I'm in a situation where I would like to strip certain HTML tags from the output of bodyText with XSLT. More precisely it's the header tags I dont want to show.
If you happen to be using uComponents, then you could try the XML XsltExtension method called Parse(). This will take the HTML from your 'bodyText' property and convert it to XML.
Lee, I think uComponents is the way to do it. I have installed the package, but I can't get it to work. I have registered the extension in xsltExtensions.config as:
The error I'm getting when trying to save my xslt file is:
System.Xml.Xsl.XslLoadException: 'ucomponents.xml.Parse()' is an unknown
XSLT function. An error occurred at C:\Users\Stefan\Documents\My Web
Sites\CD\xslt\634576611715742106_temp.xslt(15,1).
at System.Xml.Xsl.XslCompiledTransform.LoadInternal(Object stylesheet, XsltSettings settings, XmlResolver stylesheetResolver)
at umbraco.presentation.webservices.codeEditorSave.SaveXslt(String
fileName, String oldName, String fileContents, Boolean ignoreDebugging)
What am I missing?
Rodion, I didn't even think of using CSS for that - keeping that in mind will prove useful in other situations, but unfortuatenely it can't be done in this situation :(
When bodyText only contains a paragraph with text inside (lets say <p>This is a test</p>, everything works fine and <p>This is a test</p> shows up in the textarea.
When bodyText contains any other html inside the <p></p> tags, I get an error saying:
<Exception Type="System.Xml.XmlException"> <Message>There are multiple root elements. Line 4, position 2.</Message> <StackTrace> <Frame>System.Xml.XmlTextReaderImpl.Throw(Exception e)</Frame> <Frame>System.Xml.XmlTextReaderImpl.Throw(String res, String arg)</Frame><Frame>System.Xml.XmlTextReaderImpl.ParseDocumentContent()</Frame> <Frame>System.Xml.XmlTextReaderImpl.Read()</Frame> <Frame>System.Xml.XPath.XPathDocument.LoadFromReader(XmlReader reader, XmlSpace space)</Frame> <Frame>System.Xml.XPath.XPathDocument..ctor(TextReader textReader)</Frame> <Frame>uComponents.Core.XsltExtensions.Xml.Parse(String xml)</Frame> </StackTrace> </Exception>
@Chriztian: With the next (major) version of uComponents (v4.x) I'm planning on using HtmlAgilityPack to parse the HTML - that should handle all the quirks much better! In the meantime, any bugs, etc ... CodePlex me! (oooo how rude! LOL)
The crucial line is the one I've highlighted, which tells the processor to basically use the entry template in the _WYSIWYG.xslt file (because it also has the mode="WYSIWYG" specified).
From there, you can add templates for specific things, e.g. you wanted to skip the <h2>'s - just add an empty template for them then:
<xsl:template match="h2" /><!-- Sorry, no rooom for you... -->
Unfortunately I'm still left in the dark with a few questions - which I hope you will answer.
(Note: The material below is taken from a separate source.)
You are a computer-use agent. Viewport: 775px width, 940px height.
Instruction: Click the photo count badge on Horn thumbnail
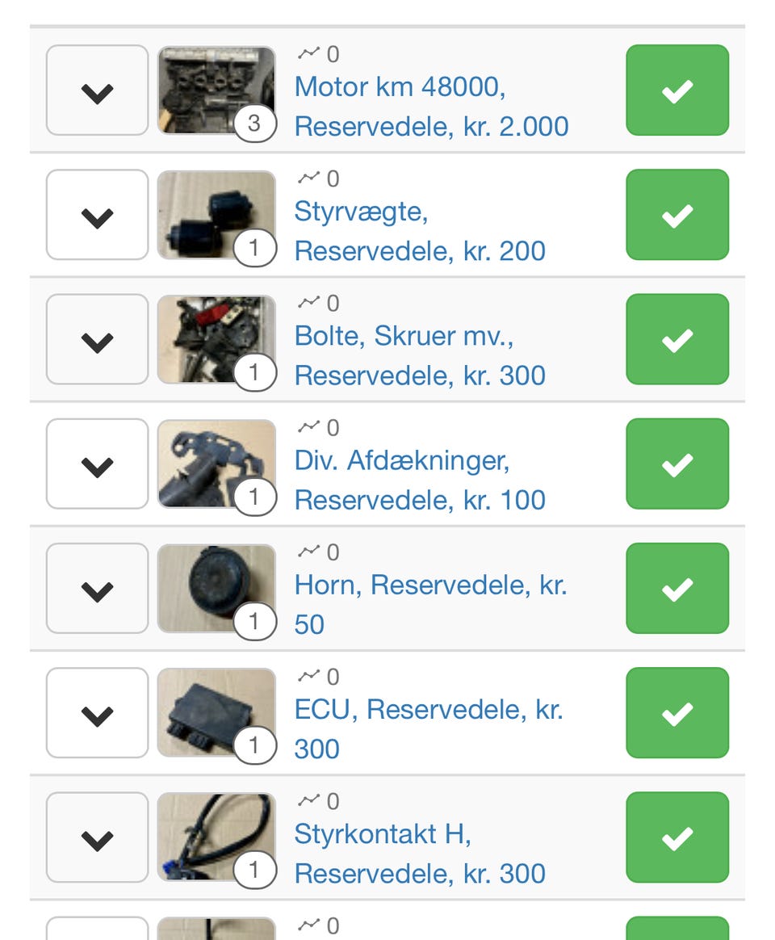(254, 622)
1. What can I do to make the _WYSIWYG.xslt skip every html tag but the paragraphs? Now it will only skip <h2> and include everything else (images, lists etc.). 2. What about stripping paragraph classes? 3. How can I apply the template on bodyText in conjunction with umbraco.library:TruncateString? 4. Before using the xslt include, I tried using uComponents as suggested by Lee. Can the two solutions be used together (for example to take care of when using the parse() function from uComponents) to prevent this from failing?
Sorry for asking all these questions, but templates and xslt extensions is pretty new to me. Hopefully these questions will prove useful for others too!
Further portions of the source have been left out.